Adams Family Correspondence, volume 13

Thomas Boylston Adams to John Adams

Abigail Adams to John Adams

Abigail Adams to William Smith Shaw, 2 February 1799 Adams, Abigail Shaw, William Smith
Abigail Adams to William Smith Shaw
Dear William Febry 2. 1799 Quincy

Is there no method my child you can persue to escape the constant colds to which you are subject it seems to me you have had a succession of them ever since you went to Philadelphia. have you had anything of the Rhumatism? we have had open thawy weather which has given me a touch of old times, a dumb Ague for the week past; I think the News papers might have given us a little more accurate account of the Ball I am sorry your cold prevented you, yet I was amused with what you wrote, particularly mr Dallas’s observations, which were perfectly just; yet there are some Ladies who can make the President talk; of all things I admire dallas’s penetration; I always despised the appelation Womans Man—to be a Gallant a Man must have a little of the Fop. nothing pleases and gratifies me so much as to know myself the sole monopolizer, and Baches Darby and Joan reflected more honour upon me, than any Eulogyum he could have publishd.1

I hear nothing from Atkinson East Chester and Atkinson are places from which I find it difficult to keep up a communication—

I received the papers to the 21— am impatient for the Report. as yet I have not changd my mind. I thought the House would consider it in the light in which Macon takes it up—yet I know not whether my judgment is accurate;2 I do not like to open a Bundle of News papers without finding a line from some one— I always feel a dissapointment; but a Frank is necessary; Mr Adams forgot it on one of his last Letters, for tho the President and I am one in the Eye of the Law and the Gospel, I believe Congress would question both the Authorities, and wrangle a month, if the Question was put, does the Priviledge of the President extend to his Lady, and are Letters to her, & From her free of postage?

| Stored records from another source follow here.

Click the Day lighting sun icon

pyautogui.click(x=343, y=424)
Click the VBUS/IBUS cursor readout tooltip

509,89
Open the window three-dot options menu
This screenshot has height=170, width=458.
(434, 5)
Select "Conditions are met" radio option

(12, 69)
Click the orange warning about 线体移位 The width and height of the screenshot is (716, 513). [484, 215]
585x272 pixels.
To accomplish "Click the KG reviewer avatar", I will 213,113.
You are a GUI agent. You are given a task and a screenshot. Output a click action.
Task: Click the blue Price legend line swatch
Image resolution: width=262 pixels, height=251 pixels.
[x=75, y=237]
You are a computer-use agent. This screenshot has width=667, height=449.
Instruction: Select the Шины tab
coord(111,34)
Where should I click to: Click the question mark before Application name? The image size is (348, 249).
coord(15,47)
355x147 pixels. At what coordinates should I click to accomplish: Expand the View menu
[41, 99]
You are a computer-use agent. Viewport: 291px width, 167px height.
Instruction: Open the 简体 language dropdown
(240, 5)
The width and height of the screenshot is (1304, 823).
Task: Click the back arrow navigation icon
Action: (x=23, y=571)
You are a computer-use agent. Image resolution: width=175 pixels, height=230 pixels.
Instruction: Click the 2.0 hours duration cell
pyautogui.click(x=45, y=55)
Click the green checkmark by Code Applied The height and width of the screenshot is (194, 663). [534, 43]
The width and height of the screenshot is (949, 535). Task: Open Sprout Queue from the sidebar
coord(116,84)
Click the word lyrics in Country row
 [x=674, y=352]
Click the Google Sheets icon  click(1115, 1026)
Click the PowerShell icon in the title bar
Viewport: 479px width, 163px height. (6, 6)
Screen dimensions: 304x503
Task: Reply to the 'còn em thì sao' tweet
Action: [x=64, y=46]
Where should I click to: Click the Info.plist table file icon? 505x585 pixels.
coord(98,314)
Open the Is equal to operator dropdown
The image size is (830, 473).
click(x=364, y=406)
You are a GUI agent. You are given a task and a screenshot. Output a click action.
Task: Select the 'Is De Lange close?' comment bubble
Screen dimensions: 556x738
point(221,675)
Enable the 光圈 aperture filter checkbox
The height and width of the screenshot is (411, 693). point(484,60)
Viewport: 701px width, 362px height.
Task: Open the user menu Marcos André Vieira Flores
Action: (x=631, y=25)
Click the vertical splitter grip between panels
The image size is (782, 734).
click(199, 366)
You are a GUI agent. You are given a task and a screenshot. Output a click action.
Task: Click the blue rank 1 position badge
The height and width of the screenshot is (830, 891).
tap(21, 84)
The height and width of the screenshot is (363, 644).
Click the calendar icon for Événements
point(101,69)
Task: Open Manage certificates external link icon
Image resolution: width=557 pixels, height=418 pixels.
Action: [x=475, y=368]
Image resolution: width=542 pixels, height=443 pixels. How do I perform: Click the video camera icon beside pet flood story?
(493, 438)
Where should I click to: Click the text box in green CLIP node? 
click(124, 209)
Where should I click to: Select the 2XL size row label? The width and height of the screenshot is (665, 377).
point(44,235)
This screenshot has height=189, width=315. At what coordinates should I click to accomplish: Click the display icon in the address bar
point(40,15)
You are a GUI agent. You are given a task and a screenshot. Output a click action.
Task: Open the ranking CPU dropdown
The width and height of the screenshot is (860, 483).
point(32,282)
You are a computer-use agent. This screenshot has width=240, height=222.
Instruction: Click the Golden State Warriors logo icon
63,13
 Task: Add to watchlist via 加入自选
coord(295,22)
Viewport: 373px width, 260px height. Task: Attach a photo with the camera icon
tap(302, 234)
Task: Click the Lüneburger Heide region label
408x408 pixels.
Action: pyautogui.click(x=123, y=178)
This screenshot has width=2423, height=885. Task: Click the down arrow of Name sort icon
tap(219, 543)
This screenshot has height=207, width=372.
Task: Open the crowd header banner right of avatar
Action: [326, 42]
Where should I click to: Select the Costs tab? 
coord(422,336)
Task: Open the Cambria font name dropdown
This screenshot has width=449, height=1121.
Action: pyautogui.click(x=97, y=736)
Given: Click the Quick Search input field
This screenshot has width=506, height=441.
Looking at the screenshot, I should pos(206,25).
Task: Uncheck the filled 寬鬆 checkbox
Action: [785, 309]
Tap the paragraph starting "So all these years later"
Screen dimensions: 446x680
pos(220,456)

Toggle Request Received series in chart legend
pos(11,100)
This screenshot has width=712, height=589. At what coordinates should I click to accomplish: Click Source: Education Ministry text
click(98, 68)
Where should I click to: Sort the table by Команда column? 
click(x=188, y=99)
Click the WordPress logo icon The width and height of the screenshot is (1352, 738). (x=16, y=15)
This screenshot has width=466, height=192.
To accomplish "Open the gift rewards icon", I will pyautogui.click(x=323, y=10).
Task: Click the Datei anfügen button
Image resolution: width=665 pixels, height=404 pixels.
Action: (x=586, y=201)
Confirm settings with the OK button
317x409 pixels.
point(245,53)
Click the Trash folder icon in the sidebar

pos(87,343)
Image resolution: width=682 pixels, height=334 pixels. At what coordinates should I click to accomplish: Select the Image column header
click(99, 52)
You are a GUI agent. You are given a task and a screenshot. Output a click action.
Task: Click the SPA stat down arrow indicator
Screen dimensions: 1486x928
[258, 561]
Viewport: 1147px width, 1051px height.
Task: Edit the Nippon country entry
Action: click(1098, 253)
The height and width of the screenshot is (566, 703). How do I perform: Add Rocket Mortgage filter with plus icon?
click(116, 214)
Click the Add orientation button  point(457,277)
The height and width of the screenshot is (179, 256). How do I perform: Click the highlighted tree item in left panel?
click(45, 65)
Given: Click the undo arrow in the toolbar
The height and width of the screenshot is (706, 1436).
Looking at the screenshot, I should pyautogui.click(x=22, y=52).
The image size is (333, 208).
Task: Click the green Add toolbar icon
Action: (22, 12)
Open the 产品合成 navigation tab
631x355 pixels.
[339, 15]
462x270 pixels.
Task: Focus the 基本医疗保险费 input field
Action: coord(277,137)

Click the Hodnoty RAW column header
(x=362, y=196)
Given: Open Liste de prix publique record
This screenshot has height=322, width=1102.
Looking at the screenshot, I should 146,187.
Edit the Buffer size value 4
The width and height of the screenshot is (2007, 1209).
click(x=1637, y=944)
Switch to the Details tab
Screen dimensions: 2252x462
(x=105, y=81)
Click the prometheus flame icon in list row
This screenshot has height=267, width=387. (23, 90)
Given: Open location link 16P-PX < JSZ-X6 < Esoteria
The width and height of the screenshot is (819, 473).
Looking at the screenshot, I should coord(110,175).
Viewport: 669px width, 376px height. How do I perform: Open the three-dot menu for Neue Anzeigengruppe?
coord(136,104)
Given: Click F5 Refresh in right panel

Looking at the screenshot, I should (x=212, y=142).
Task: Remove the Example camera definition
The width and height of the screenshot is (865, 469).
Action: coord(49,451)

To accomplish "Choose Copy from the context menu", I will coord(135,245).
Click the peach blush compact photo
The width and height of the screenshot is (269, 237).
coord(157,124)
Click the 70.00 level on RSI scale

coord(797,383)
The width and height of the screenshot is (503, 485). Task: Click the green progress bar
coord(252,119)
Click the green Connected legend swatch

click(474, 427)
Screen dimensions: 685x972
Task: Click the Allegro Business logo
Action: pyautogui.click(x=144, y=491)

Present me Respectfully to mrs Cushing. she is one of the Ladies who will never find any difficulty in leading the President into conversation. I could name a Number of others— my Love to Mrs otis, and to the Ladies of all the Secretaries, an affectionate 393 Remembrance Mrs stoddart I do not know, but I esteem her Husband tell me how Mrs Wolcott’s Health is this Winter. my Compliments to the British & Portugeeze Ladies—

adieu— how is mrs Brislers Health this winter? Remember me to her—

your affectionate

Aunt A A

RC (DLC:Shaw Family Papers); addressed by Louisa Catharine Smith: “Mr: William S Shaw, / Philadelphia.”; endorsed: “Mrs Adams / Quincy 2d Feb 1799 / Received 9th— / Ansd 9th”; docketed: “1799.”

1.

The Massachusetts Mercury, 25 Jan., reprinted an account of the Philadelphia ball held in honor of JA on 16 Jan. that had appeared in the Philadelphia Gazette, 17 January. The account, obtained just before press time, was only as detailed “as the lateness of the hour will permit.” For Benjamin Franklin Bache’s comparison of JA and AA to the proverbial Darby and Joan, see vol. 12:295, 297, 335, 336.

2.

The Philadelphia Gazette, 22 Jan., reported that the previous day Nathaniel Macon of North Carolina was among the Democratic-Republicans who opposed the publication of Timothy Pickering’s report on Elbridge Gerry’s correspondence with Talleyrand. Macon believed the report amounted to “a considerable satire upon the House, as though they were not able to draw a conclusion upon the dispatches without a commentary from the secretary.”